Running parallel has been her acting career. In 1989 she won a starring role in Jean Claude Brisseau's Noce Blanche playing a moody 17-year-old who has an affair with an older married man. She won a César for most promising actress, yet if truth be told her acting career has been rather fitful. It was always doomed to be in the shadow of her husband and her only real success before Heartbreaker was 1999's wistful Patrice Leconte movie Girl on the Bridge.

Nonetheless, the multi-talented artist beats down any suggestion that her career has been stop-start, "Well that may have been the case a few years ago, but lately I haven't stopped a bit. I don't think it's the case to say that. Probably it seems like that from the English standpoint, but in France I've made a record, I'm about to do another tour and then this fall star in another movie, so I can't say that I've had a slow pace lately."

It's possible that the essence of the question has been lost in translation. On the occasion where Paradis struggles to find the right word in English, she endearingly swears in French before finding a word she can use. When she uses the bizarre phrase "lighten the brain" to describe the breezy nature of some of the roles she has played she ends by admitting that the statement, "wasn't really English or French". But it doesn't really matter as her middle language is charming.

Music is clearly the vocation she likes the most. "I can't say I prefer one to the other," she explains. "Music is more of a project that is your own and you completely embrace, but movies, at least in the way that I do movies, is more about letting myself play a character for a director and not being responsible for the final result in the same way that you are with music. So it's a different attitude to work. Music is something that is more personal to me."

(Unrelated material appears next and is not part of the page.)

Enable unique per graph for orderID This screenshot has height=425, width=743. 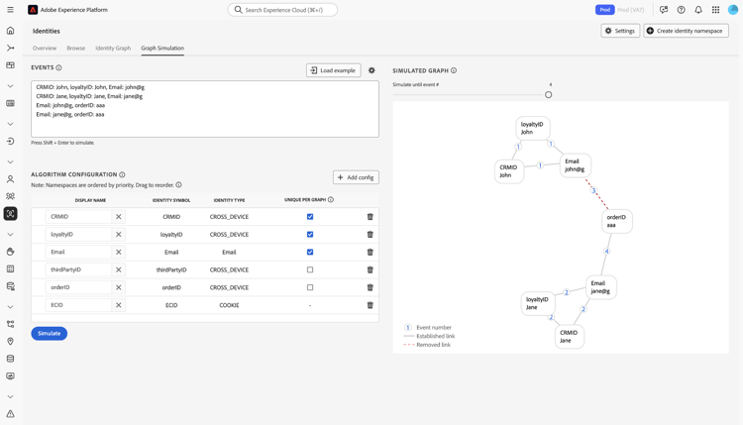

The lack of responsibility about acting is a major appeal: "When I do an album it takes four, five years out of your life, it is really intense. Yet on a movie everything is in a bubble for a couple of months."

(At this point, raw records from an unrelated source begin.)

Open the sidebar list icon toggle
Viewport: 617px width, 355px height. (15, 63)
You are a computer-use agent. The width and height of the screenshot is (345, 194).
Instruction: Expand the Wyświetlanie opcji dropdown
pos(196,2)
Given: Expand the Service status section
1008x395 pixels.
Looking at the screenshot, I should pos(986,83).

Increasingly Paradis has taken more and more control over her own music. The sound and the lyrics have matured over the years. But can we learn something about the changes in the woman from her songs? "I don't know, I don't know," comes the reply. "There is an evolution and some of it depends on the people you are working with and your own inclination to work. I am more involved and obviously the music changes and it grows with you."

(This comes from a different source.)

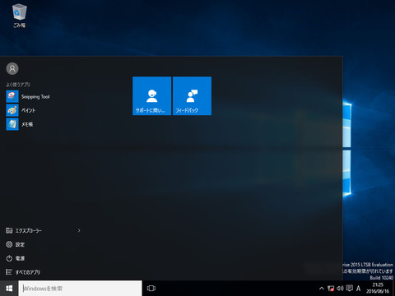Open Notepad (メモ帳) icon
Screen dimensions: 395x296
click(x=12, y=124)
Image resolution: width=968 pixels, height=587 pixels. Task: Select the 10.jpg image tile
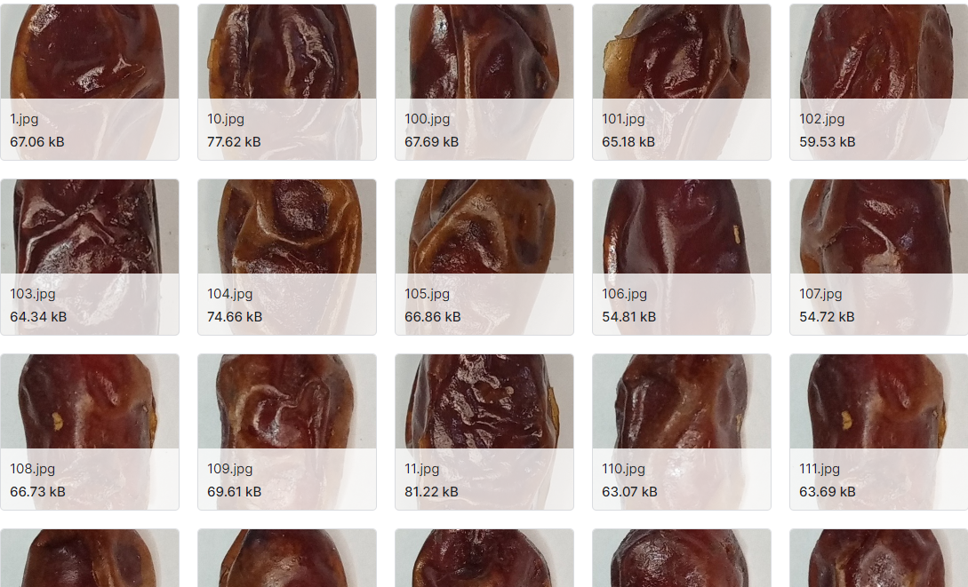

The greatest hits album has forced her to delve into her back catalogue, but she says that she can do this without too much cringeing: "In general I don't listen to my own songs unless I'm about to make them, or if I'm going to go on tour and we need to rearrange the songs and everything. Some are easy to listen to and some are not, and I have perspective enough in any case to listen to them and think that they were made at a certain time in my life or when a musical style was dominant. But I don't listen to them for my own pleasure but for work purposes."

She's had to do a lot of rearranging these past few months as she has just embarked on an acoustic tour in France. This runs till the end of July and includes five nights in Paris.

Then there will be a short break before she stars in the new film from Young Victoria director Jean-Marc Vallée, Café de Flore, but trying to get any insights into the film that will shoot in autumn is like getting blood from a stone. "I play a mum," she says, rather unhelpfully, adding, "it's a dramatic comedy". Whether it has anything to do with the Paris brasserie, we shall have to wait and see.